News

Tobacco-tax initiative fails to stop fraud and waste

It has been widely reported that as much as 10 percents–in excess of $3
billion annually–of the Medi-Cal budget for the poor and elderly is lost to
fraud and waste, year after year. Yet a new measure targeted for the
November ballot would ignore this problem and simply reward a system that is
out of control with waste and fraud.

Currently gathering signatures for the November 2006 ballot is an initiative
that would raise over $2 billion annually from a new tax on tobacco
products, so as to increase funding for hospitals and organizations related
to California’s out-of-control health-care system. The fact is that
taxpayers already pay more than $40 billion annually to fund health-care
programs in the state–and proponents will work hard to hide the realities of
the tax dollars currently wasted due to fraud and mismanagement. Another tax
increase does nothing to respond to this mismanagement of health-care
dollars.

The numerous reports of this waste are disturbing, and highlight why this
system must be cleaned up before any additional funding should be
considered. Countless daily newspapers and other media outlets have
published outrageous examples of how doctors, dentists and others file
fraudulent Medi-Cal claims, bilking California’s taxpayers of billions.

These include Medi-Cal claims filed for prenatal services to women who
already had undergone abortions, a dentist charged for filling teeth that
had been extracted, and a suspended doctor billed for hundreds of nuclear
brain scans without proper equipment and expertise.

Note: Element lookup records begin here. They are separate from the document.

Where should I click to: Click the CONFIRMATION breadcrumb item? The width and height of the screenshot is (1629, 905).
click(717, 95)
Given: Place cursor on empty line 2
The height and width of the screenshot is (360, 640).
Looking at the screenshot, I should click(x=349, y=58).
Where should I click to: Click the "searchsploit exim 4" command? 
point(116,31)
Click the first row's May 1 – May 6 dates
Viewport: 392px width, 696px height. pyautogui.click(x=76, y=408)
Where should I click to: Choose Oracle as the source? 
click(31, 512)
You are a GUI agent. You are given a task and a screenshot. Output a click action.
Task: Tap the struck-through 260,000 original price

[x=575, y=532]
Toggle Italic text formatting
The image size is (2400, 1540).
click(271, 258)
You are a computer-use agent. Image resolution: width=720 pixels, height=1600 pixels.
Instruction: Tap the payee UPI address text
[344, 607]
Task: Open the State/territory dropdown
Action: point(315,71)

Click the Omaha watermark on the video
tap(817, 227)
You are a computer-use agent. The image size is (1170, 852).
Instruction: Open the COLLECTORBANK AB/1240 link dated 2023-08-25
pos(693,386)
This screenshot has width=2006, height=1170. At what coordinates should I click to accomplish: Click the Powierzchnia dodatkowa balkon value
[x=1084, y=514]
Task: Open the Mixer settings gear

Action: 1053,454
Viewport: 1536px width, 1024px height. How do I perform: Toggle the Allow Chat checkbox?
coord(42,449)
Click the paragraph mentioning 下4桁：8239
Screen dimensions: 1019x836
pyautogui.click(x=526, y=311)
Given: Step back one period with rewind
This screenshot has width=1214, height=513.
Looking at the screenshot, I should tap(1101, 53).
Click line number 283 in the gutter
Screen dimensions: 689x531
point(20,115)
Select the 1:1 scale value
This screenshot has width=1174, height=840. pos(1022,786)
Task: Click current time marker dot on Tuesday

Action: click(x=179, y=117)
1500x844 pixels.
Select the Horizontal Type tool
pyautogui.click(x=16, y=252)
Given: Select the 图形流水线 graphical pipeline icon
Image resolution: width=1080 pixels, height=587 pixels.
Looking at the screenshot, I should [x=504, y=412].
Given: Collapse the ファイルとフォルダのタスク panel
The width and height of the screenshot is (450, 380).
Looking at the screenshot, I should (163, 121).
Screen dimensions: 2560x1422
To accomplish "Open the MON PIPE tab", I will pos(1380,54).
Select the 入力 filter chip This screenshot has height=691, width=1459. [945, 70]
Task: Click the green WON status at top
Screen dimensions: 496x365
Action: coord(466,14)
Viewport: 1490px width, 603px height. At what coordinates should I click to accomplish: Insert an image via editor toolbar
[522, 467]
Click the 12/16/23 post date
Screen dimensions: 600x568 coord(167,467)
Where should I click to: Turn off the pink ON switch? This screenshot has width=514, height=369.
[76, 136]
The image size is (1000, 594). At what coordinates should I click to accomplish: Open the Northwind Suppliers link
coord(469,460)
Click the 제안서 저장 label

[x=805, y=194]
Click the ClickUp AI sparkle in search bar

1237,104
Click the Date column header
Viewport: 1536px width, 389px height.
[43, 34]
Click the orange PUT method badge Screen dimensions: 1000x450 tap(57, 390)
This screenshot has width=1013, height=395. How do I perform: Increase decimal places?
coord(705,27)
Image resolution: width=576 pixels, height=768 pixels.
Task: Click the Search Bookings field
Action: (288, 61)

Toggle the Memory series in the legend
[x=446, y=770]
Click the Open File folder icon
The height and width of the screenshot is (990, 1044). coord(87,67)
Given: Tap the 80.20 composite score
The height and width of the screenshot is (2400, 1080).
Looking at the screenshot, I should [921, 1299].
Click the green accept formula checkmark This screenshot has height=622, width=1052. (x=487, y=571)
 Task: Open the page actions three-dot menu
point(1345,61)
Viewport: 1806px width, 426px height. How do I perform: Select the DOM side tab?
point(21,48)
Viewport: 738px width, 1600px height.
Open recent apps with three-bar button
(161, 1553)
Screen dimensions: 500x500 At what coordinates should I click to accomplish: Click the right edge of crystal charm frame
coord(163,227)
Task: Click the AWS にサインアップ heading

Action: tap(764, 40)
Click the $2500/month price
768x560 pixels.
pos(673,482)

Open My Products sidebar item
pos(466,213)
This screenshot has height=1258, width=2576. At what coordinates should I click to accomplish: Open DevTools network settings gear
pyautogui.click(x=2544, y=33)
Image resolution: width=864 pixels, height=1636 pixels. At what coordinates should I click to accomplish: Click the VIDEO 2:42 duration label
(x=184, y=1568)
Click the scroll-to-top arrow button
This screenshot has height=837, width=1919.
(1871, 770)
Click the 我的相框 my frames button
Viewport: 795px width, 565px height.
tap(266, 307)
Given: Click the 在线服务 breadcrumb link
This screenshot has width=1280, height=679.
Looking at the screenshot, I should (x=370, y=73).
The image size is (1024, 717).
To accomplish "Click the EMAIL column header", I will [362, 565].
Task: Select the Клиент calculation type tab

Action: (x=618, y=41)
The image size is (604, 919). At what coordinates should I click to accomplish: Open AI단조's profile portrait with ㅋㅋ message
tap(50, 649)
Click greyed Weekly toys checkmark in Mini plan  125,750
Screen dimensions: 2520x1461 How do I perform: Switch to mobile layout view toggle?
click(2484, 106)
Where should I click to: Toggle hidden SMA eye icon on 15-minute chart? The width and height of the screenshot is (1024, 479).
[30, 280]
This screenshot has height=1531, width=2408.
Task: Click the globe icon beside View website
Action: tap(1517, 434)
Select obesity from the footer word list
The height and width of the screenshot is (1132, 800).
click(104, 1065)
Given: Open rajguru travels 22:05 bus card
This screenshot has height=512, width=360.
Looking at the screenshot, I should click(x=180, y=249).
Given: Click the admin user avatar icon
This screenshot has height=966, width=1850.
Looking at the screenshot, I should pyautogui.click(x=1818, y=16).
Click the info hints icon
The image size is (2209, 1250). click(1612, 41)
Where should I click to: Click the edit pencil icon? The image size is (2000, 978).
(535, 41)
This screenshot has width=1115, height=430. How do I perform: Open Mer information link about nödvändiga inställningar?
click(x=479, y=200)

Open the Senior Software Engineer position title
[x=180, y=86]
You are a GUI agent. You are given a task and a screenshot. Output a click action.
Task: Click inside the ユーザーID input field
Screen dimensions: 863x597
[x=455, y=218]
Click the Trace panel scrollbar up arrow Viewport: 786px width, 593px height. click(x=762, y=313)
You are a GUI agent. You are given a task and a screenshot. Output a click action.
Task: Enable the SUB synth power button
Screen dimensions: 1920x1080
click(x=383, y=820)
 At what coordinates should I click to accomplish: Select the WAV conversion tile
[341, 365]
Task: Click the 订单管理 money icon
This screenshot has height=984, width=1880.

Other media outlets also have highlighted that California is the only state
in the nation to pay retail prices for wheelchairs, at more than $36,000
each. Reports of fraud and waste go on and on. (For media reports on the
ongoing problems of health-industry fraud and waste, please visit
http://www.caltax.org/MediCalFraud.pdf.)

In addition to the wrongheaded nature of this measure regarding the misuse
of taxpayer funding, there are other major issues that must be considered.
Law enforcement sources have identified cigarette smuggling as a source of
funding for terrorists abroad. The extreme taxation imposed by this measure
is certain to produce more tax fraud and smuggling by organized gangs and
others whose black-market profits amount to hundreds of millions of dollars
a year.

It is clear that higher taxes are unnecessary. When managed responsibly,
there is more than enough revenue to meet California’s priority needs for
hospital and health care. Proponents of this initiative want policymakers to
raise new taxes and ignore widespread mismanagement.

This type of ballot-box budgeting through the initiative process has been
identified by the nonpartisan Legislative Analyst’s Office as a root cause
of unaccountability, taking billions of tax dollars away from legislative
oversight. This puts more public spending at risk to corruption and
mismanagement, instead of being subject to state laws that require
competitive bidding on contracts and guard against conflicts of interest.

This tax would be a signal to special-interest manipulators to push more and
more taxes targeting California consumers. Instead of simply raising taxes,
we must responsibly manage California’s tax dollars. We encourage
Californians across the state to reject the irresponsibility of this measure
by refusing to sign petitions to place it on the November 2006 ballot.